Nvidia shares (NASDAQ: NVDA) declined 5.68% to $222.97 in morning trading on Monday as traders shifted focus to earnings. The pullback followed a 4.4% drop on Friday and ended a strong rally. Market participants repositioned ahead of Wednesday’s quarterly results and adjusted short-term exposure.
Nvidia stock retreated after reaching record levels during a recent multi-session advance. The decline came as traders locked in gains and reduced positions before earnings. The move followed a 4.4% slide on Friday, which signaled slowing momentum.
At the same time, broader indexes showed mixed performance across U.S. markets. The S&P 500 fell 0.2% while the Nasdaq Composite dropped 0.5%. However, the Dow Jones Industrial Average gained 91 points during morning activity.
Traders also tracked oil prices, Treasury yields, and tensions in the Middle East. Those factors influenced risk appetite across equities. As a result, technology shares showed uneven trading patterns.
Earnings now serve as the immediate catalyst for Nvidia and related technology stocks. Analysts expect management to address production capacity and margin trends. They also expect updates on demand across training and inference workloads.
Wall Street continues to examine Nvidia’s competitive position in advanced processors. Rival firms promote alternative systems designed for inference tasks. At the same time, companies explore CPUs as lower-cost options for certain workloads.
KeyBanc analyst John Vinh expects Nvidia to introduce stand-alone CPU server racks at Computex. He believes the launch could expand product offerings. The conference will take place in Taiwan in early June.

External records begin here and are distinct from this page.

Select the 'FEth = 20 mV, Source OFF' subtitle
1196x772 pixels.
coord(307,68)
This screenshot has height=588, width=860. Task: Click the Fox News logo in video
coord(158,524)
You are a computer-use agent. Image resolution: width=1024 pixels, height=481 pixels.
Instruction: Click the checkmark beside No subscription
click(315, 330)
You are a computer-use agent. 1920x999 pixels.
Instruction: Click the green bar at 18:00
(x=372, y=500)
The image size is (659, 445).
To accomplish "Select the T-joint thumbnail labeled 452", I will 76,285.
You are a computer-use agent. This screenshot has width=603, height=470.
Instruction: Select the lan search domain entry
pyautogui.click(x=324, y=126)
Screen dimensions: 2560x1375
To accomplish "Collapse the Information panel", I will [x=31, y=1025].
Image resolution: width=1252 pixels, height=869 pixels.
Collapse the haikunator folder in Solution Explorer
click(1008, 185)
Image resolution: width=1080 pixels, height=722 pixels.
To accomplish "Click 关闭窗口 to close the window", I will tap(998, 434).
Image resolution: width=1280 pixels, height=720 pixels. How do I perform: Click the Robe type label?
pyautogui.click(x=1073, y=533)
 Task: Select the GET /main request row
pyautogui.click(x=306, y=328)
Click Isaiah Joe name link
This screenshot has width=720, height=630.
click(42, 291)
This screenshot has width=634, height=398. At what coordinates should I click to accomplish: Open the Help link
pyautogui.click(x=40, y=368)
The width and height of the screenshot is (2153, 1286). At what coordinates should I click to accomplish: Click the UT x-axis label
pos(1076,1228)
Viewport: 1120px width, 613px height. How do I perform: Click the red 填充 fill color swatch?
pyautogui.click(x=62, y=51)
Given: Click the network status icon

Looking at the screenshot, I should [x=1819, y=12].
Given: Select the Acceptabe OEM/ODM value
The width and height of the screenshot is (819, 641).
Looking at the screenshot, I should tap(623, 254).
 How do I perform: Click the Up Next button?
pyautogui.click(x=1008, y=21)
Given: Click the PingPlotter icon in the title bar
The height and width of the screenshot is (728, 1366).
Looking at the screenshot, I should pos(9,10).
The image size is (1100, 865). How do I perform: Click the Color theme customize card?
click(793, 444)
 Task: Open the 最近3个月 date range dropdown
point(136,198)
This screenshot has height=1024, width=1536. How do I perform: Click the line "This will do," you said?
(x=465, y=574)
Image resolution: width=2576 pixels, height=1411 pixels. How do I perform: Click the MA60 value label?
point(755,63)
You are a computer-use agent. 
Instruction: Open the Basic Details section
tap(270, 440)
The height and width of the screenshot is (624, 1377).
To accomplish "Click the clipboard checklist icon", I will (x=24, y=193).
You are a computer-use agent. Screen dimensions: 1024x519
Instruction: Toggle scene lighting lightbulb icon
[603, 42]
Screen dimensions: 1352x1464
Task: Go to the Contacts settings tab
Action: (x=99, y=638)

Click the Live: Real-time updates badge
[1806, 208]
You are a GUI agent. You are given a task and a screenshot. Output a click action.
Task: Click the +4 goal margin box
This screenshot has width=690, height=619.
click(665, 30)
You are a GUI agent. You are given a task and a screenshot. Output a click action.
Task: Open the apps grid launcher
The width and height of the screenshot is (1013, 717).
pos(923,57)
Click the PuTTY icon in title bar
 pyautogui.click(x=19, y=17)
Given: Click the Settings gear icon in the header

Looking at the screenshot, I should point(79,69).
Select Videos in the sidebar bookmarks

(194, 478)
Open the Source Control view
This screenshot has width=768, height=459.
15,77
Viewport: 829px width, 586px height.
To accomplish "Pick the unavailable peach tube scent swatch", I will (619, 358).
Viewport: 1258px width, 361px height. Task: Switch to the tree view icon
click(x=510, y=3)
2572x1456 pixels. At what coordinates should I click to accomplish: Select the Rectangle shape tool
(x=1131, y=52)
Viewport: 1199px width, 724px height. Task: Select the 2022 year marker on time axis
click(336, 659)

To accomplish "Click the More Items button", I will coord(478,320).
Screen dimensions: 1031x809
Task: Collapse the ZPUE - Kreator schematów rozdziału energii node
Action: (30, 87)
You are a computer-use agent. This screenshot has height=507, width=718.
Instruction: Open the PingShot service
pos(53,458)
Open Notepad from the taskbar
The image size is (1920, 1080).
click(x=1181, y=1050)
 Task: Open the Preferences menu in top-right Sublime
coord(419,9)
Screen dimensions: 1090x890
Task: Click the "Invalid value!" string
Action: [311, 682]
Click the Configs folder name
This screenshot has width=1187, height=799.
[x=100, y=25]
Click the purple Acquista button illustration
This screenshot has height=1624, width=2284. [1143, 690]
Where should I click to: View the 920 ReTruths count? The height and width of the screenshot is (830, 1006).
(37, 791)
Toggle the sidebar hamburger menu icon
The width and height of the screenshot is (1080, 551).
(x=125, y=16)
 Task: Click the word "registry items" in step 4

Morgan Stanley analyst Joseph Moore expects Nvidia to deliver another “beat-and-raise” quarter. He projects revenue could exceed estimates by about $3 billion. He also expects forward guidance to surpass consensus by roughly $4 billion.
Morgan Stanley raised its April-quarter revenue estimate to $79.26 billion from $78.25 billion. The bank increased its earnings-per-share forecast to $1.72 from $1.69. It also lifted long-term projections for revenue and profit.
The firm now estimates fiscal 2028 revenue near $587 billion. That figure marks an increase from roughly $452 billion. Earnings-per-share forecasts for that year rose to $13.11 from $10.14.
Visible Alpha consensus data shows expected fiscal first-quarter 2026 revenue of about $78.5 billion. Analysts forecast data-center revenue near $72.8 billion for the quarter. That compares with projections around $53.8 billion less than a year earlier.
Large technology firms continue to raise capital expenditure plans tied to advanced computing. Microsoft, Meta, Amazon, and Alphabet increased spending forecasts in recent quarters. Their investment plans support demand for Nvidia’s graphics processors.
Nvidia’s outlook for China remains in focus after U.S. export restrictions tightened chip sales. Management may address supply limits and regional revenue exposure. The company will release earnings results on Wednesday.